Aku menatapnya untuk apa yang tampak seperti selamanya dan aku tidak bisa berhenti melakukannya, mataku terkunci padanya dan sangat sulit untuk melepaskan rantai ini, terlebih lagi ketika aku benar-benar tidak menginginkannya. Jantungku mulai berdetak lebih cepat, darah naik ke pipiku tanpa alasan yang jelas dan tanganku mengepal saat aku merasakannya sangat gatal karena ingin memeluknya, karena ingin meraih wajahnya dan membuatnya terlihat padaku dan hanya aku.

Aku bisa merasakan mata Jisoo menatapku, aku tahu dia tahu bahwa dia adalah Jennie, gadis yang kuceritakan padanya dan menceritakan semua yang harus dia katakan kepada Jennie, gadis yang muncul di 60% gambar di galeriku. Dia tahu itu, itu sebabnya aku merasakan tangannya di bahuku ingin menghiburku dan suaranya memanggilku dengan lembut.

"Lisa..."

Tapi aku tidak bisa hanya berdiri di sini, aku ingin... Aku ingin memeluknya, aku ingin...

Aku berjalan menuruni tangga dari Jisoo dan manajerku, yang tampaknya lebih sadar akan ponselnya daripada kami, dan perlahan berjalan menuju Jennie, Jennieku yang berharga. Aku ingin menikmati pemandangan, aku ingin memberi diriku waktu untuk mencapainya, merenungkannya dari jauh tidak pernah semenyenangkan sekarang.

Adrenalin mengalir deras melalui pembuluh darahku, aku merasakan tanganku gemetar dan jantungku terus berdebar kencang di dadaku, detak jantungku sendiri membuatku mati rasa.

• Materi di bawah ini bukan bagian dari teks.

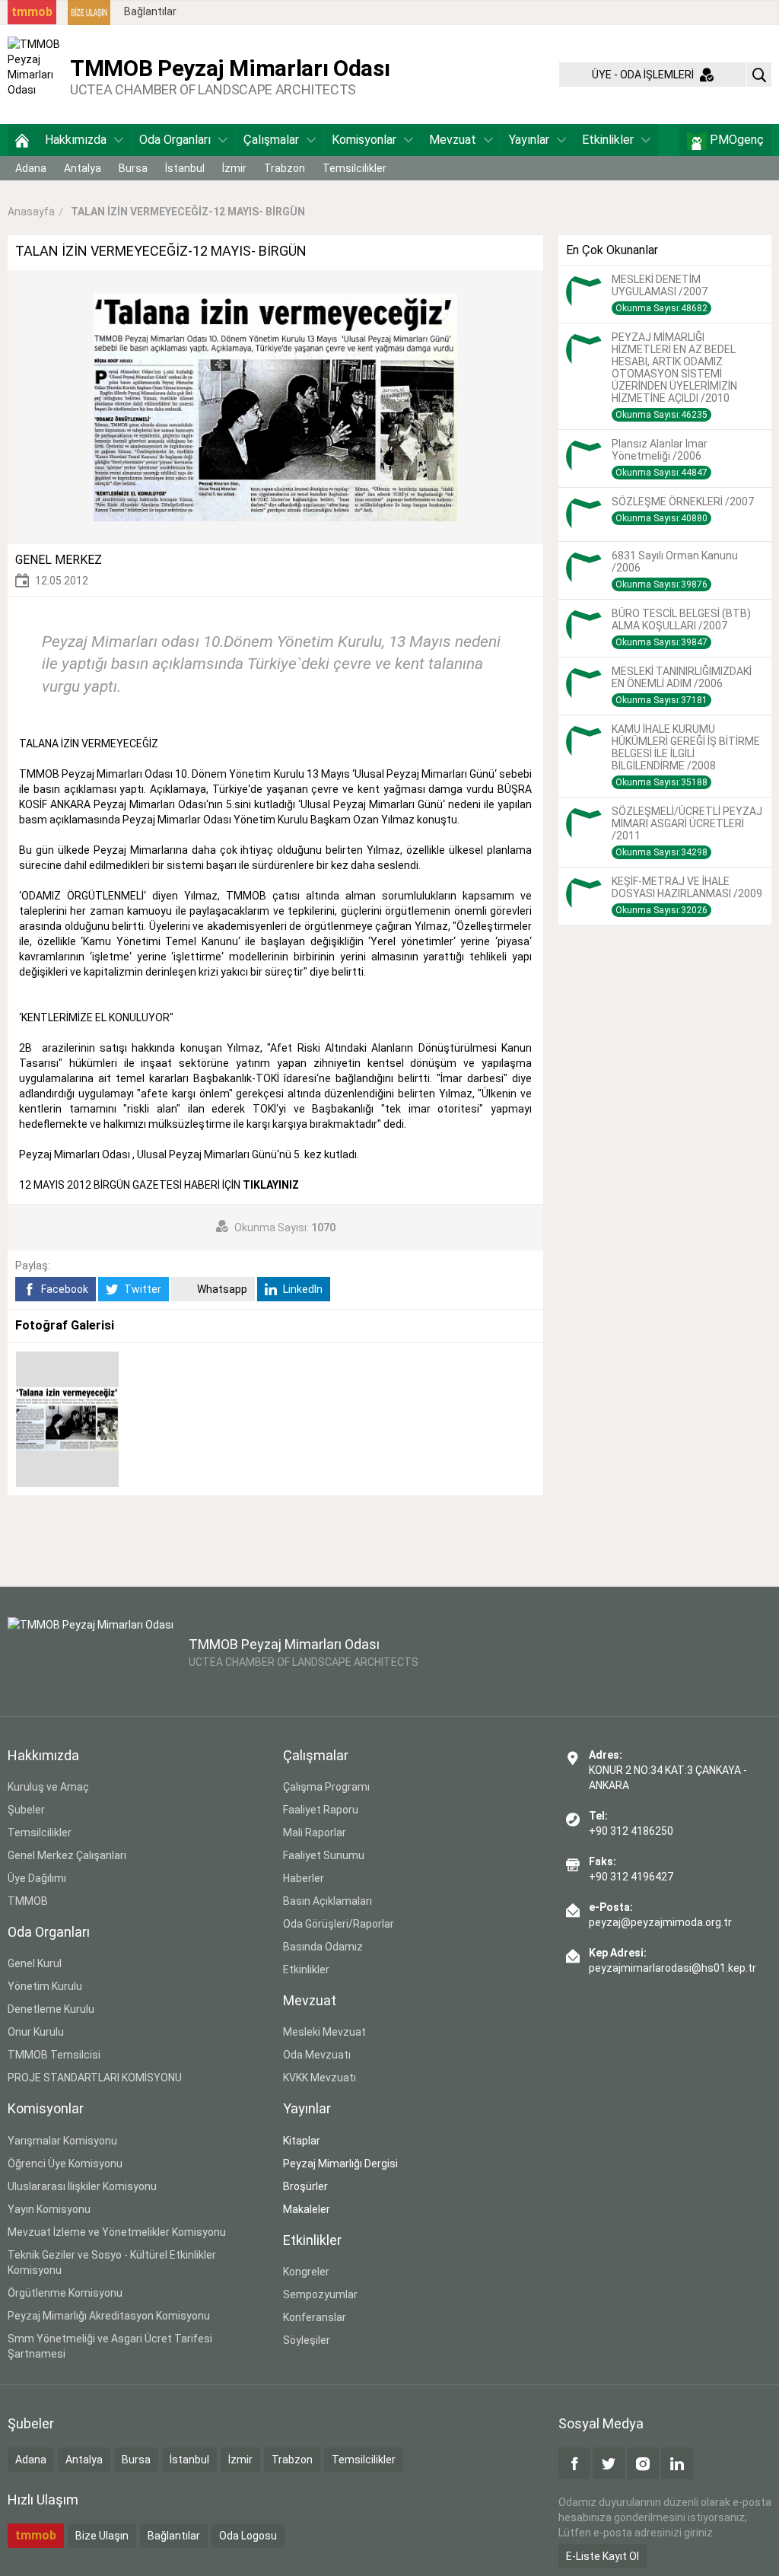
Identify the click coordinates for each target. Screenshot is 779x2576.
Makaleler (306, 2209)
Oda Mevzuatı (317, 2055)
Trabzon (284, 168)
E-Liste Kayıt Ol (602, 2556)
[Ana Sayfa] (22, 140)
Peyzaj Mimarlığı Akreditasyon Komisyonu (109, 2316)
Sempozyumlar (320, 2294)
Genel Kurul (35, 1963)
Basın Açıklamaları (327, 1901)
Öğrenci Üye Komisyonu (65, 2163)
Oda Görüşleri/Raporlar (338, 1924)
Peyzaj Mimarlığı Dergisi (340, 2163)
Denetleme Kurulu (51, 2009)
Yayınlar (529, 139)
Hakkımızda (76, 139)
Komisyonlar (364, 139)
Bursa (133, 168)
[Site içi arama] (759, 74)
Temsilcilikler (354, 168)
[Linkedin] (677, 2463)
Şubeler (26, 1810)
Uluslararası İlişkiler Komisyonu (82, 2186)
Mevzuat (452, 139)
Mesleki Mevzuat (324, 2032)
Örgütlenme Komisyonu (65, 2293)
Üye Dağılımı (37, 1878)
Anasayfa (31, 211)
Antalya (82, 168)
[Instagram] (643, 2463)
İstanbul (185, 168)
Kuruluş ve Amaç (48, 1787)
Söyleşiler (306, 2340)
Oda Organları (175, 139)
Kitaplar (301, 2141)
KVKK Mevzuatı (319, 2077)
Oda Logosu (248, 2536)
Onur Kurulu (36, 2032)
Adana (30, 168)
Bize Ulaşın (102, 2536)
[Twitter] (609, 2463)
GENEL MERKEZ (58, 559)
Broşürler (305, 2186)
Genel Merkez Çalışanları (67, 1855)
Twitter (141, 1289)
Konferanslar (314, 2317)
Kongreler (306, 2272)
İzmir (234, 168)
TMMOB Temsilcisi (54, 2055)
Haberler (303, 1878)
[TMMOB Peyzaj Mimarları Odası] (35, 74)
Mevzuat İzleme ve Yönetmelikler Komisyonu (117, 2232)
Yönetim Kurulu (45, 1986)
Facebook (63, 1289)
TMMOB (28, 1901)
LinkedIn (302, 1289)
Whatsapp (221, 1289)
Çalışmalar (271, 139)
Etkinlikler (608, 139)
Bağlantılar (150, 11)
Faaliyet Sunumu (323, 1855)
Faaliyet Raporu (320, 1810)
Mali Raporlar (314, 1832)
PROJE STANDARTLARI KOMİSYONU (95, 2077)
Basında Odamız (323, 1947)
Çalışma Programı (326, 1787)
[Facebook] (574, 2463)
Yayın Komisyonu (49, 2209)
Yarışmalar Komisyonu (62, 2141)
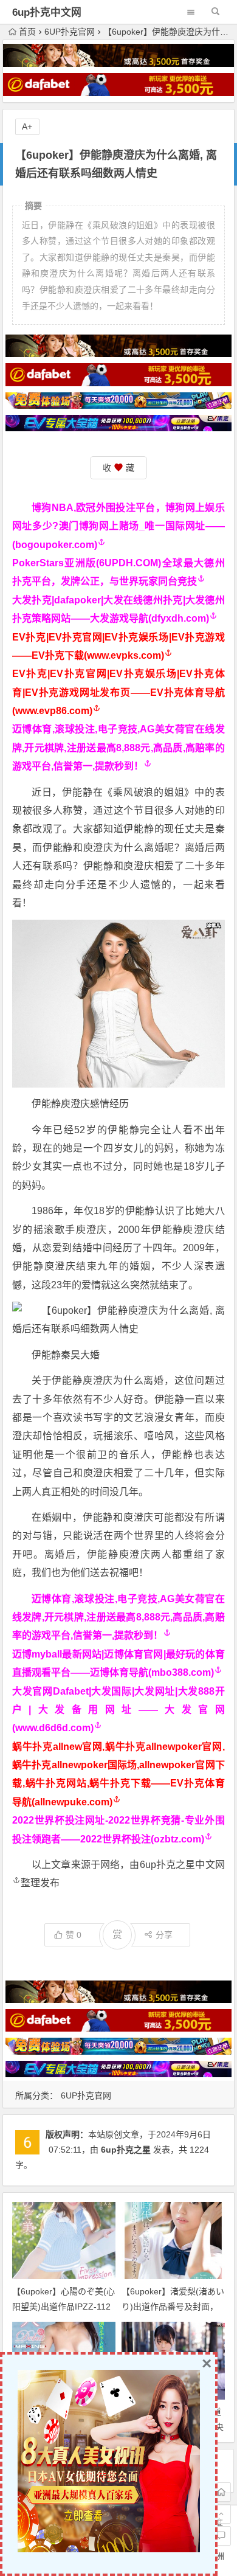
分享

Jennie mengalihkan pandangannya dari jalan, melihat mobil yang kumasuki dan perlahan, seolah dalam gerakan lambat, dia mengarahkan pandangannya ke mataku. Mulutnya perlahan terbuka dan matanya tampak berbinar dan terbuka sedikit lebih lebar saat melihatku. Kemudian, tanpa berkedip atau bahkan bergerak, dia menjatuhkan ponselnya ke tanah, matanya tidak pernah lepas dari mataku meskipun mendengar ponselnya menyentuh tanah.

"Lisa..."

Jennie berjalan menuruni tangga pintu masuk perlahan, matanya menjadi lebih cerah karena air mata yang keluar, tetapi di matanya aku bisa melihat ketidakpercayaan pada apa yang dilihatnya, tetapi setiap kali aku mendekatinya, langkahku dipercepat ketika aku melihat air mata itu. Mulai jatuh di pipinya, penampilannya berubah menjadi berbeda, yang tidak bisa kujelaskan, tapi matanya melebar dan, sebelum aku menyadarinya, aku sudah memeluknya.

"Lisa..."

Isak tangisnya kuat dan napasnya tidak menentu, tetapi dia bukan satu-satunya, karena aku tidak bisa menahan air mataku ketika aku melihatnya di depanku, akhirnya merasakan dia dalam pelukanku, akhirnya merasakan jantungnya berdetak di depanku.

"Kamu di sini... Kamu di sini. Ini bukan mimpi... Kan?"

Suaranya yang mengenai leherku membuatku merinding. Aku semakin meremasnya dalam pelukanku dan setelah mencium kepalanya, aku berbisik pelan:

"Aku di sini, Unnie. Bersamamu, sekarang dan selamanya."